И вот сейчас, отстояв на коленях перед Миколой тихие поминки, давясь самой трудной, самой жесткой нетекучей слезой, что каменной коркой давит и рвет горло, напомнив себе, без пощады для сердца, как пришел чубатый Микола в отряд, неся побитую, онемевшую гармонику, как плясал, как пел («Ой, не свиты, мисяченьку, не свиты никому»), как, узнав про Батину дальнозоркость, совершил шалый набег на аптеку житомирского фольксдойча («Лучшие очки для господ офицеров, диплом-оптикер»), принеся на выбор, не желая ошибиться, пятьдесят пар окуляров, поднялся Дмитро Петрович с колен, сипло подышал, чтобы прогнать предательского петуха, засевшего в голосовых связках, и сказал:
— Немцы знают, кого убили?
— Нет,— сказал Сычужный.— Перестрелка была в сумерках, преследовать по болоту они не стали…
— Так. Це добре. Дуже добре.
И задумался Парфеник. На Миколу уже не глядел, чтоб не сбивать мыслей. Накрыл убитого рядном. Ему, командиру, надо думать о семистах живых, что ждут рассвета, надеясь на Батю и на его штаб.
— Вот что, хлопцы,— сказал Дмитро Петрович.— Поговорим про Миколу. С хорошей криницы и в мороз вода.
Шурка чуть не задремал над своими архивами. Ночь еще только начинается, до четырех ой как далеко… Грешно спать в такую ночь. Шурка полистал дневничок какого-то грамотного фельдфебеля («Честь — это мужское самолюбие», «Отказ от свободы — высшая доблесть солдата», «Зимняя добавка рома в чай с 1.11», «Пуховый платок — 1, коврик теплый — 1», «„Наступающий всегда наталкивается на владельца“. Фюрер») и вышел в темь.
Как хорошо-то! По земле, заливая траву, лилась, как полая вода, хмарь. Кусты превращались в островки. В тумане запахи становились особенно острыми и свежими. Шурка понимал, что эта ночь может быть его последней ночью, но то была мрачная подсказка ума, а двадцатилетнее сердце опровергало ее всем своим настойчивым, крепким, неостановимым стуком: «Нет, нет, нет!» Туман, небо, деревья, запахи, ведь они неуничтожимы, вечны, как же может кончиться Шурка, в котором все это сходится, живет в едином, совместном, сжатом мире? И разве может исчезнуть Вера? Как могут раствориться в ничто, раствориться беспомянно, навечно, как капля дождя в реке, ее голос, взгляд, дыхание, мысли?
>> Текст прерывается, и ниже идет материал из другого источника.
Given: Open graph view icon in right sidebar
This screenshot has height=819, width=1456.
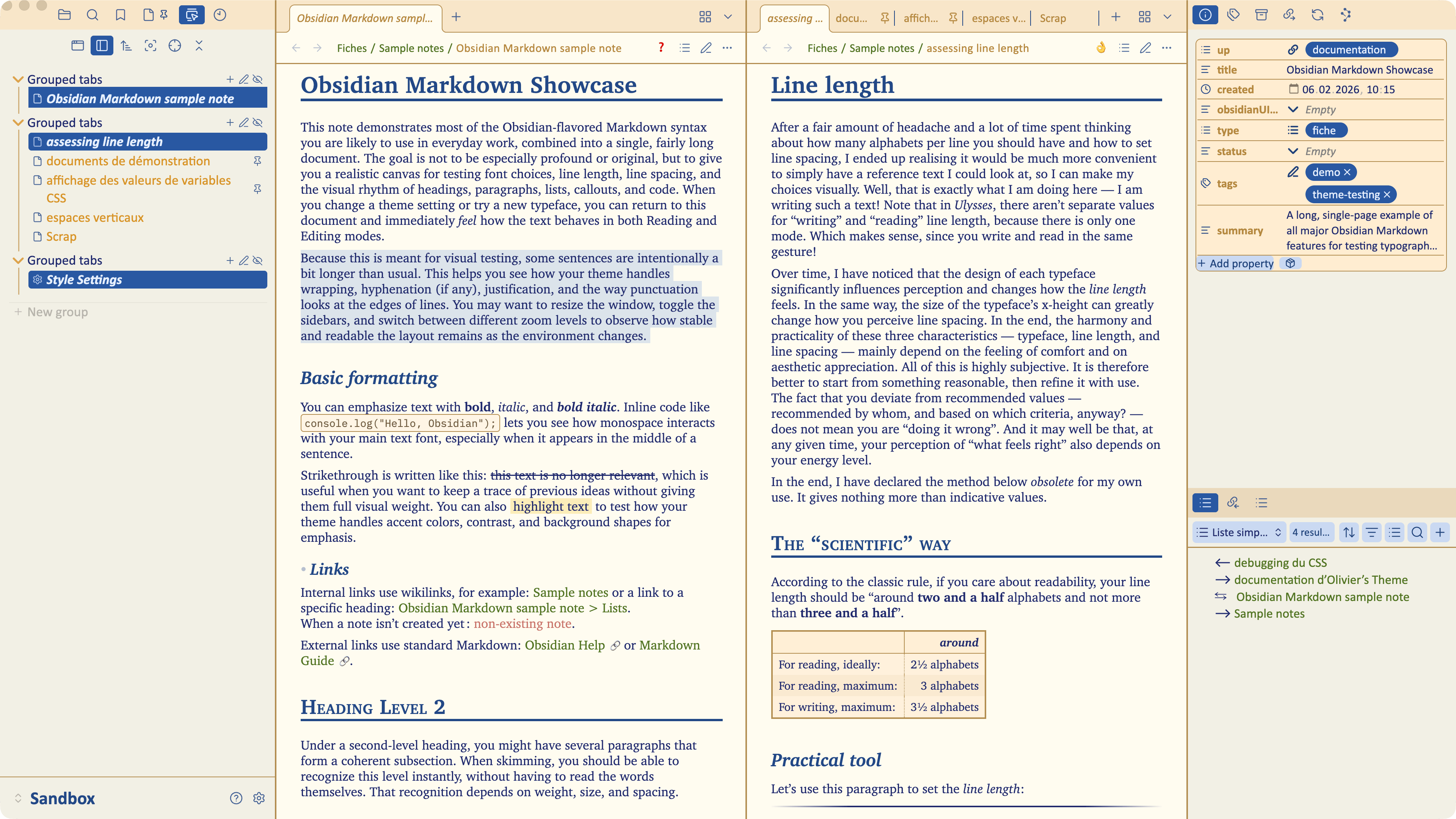Looking at the screenshot, I should (1346, 15).
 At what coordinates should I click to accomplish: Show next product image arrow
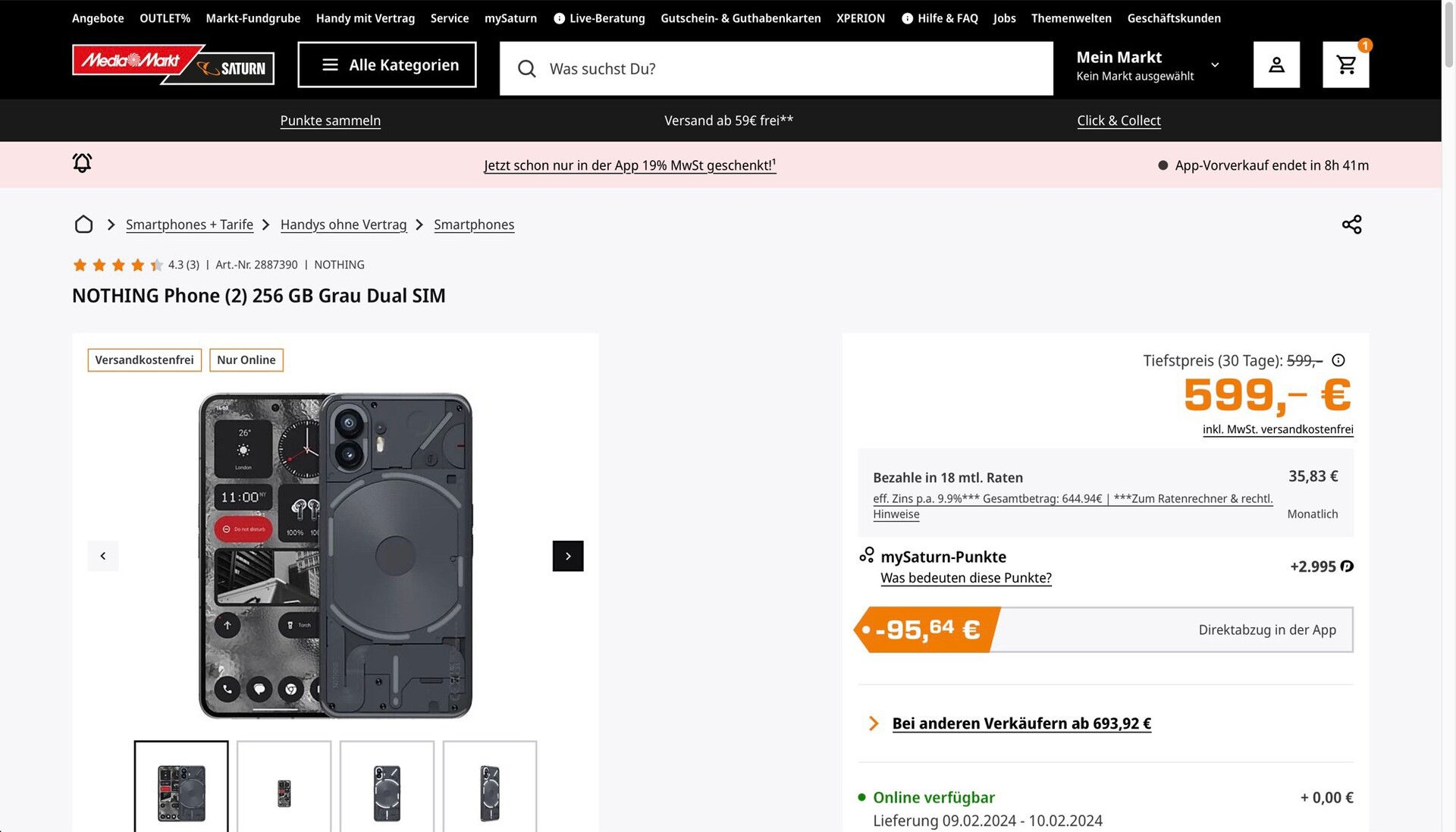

Он очень ждал Веру, Шурка; стоя на месте и впитывая в себя ночь, он бежал навстречу ей, чувствуя себя крепким, решительным и готовым. Весь он был напряжен и тверд. Кто же может остановить его, кто? Кажется, он сумел одолеть страх за себя и за нее и теперь ждал одного, только одного.
Подошел Васько, маленький сгусток великой загадки-жизни, созданное на зимней печи крестьянское дитя. Нет уже той печи, нет той хаты, где стояла печь, и нет той белорусской деревни, к краю которой притулилась хата. Матери с отцом тоже нет. Прошел по селу Борки известный всей Белоруссии 15-й охранный полицейский полк и во исполнение четкого оперативного приказа смел это село, а вместе с ним еще четыре с лица земли. Для назидания. Чтоб не кормили партизан. Словно бы предназначенные самой судьбой в свидетели, уцелели Васько и девяностолетний дед Липак. Как на цедилке остались… И пошли шапковать [5] от села к селу, подальше, подальше от карателей, и, проплутав сотни четыре верст, вышли на партизан; правда, дед Липак чуть-чуть не дотянул.
Знает Шурка отчеты офицеров этого 15-го полка, читал. Штандартенфюрер СС доктор Пифрадер, начальник полиции и войск безопасности Белоруссии, подручный генерального комиссара Кубе, распространял эти отчеты как образцовые.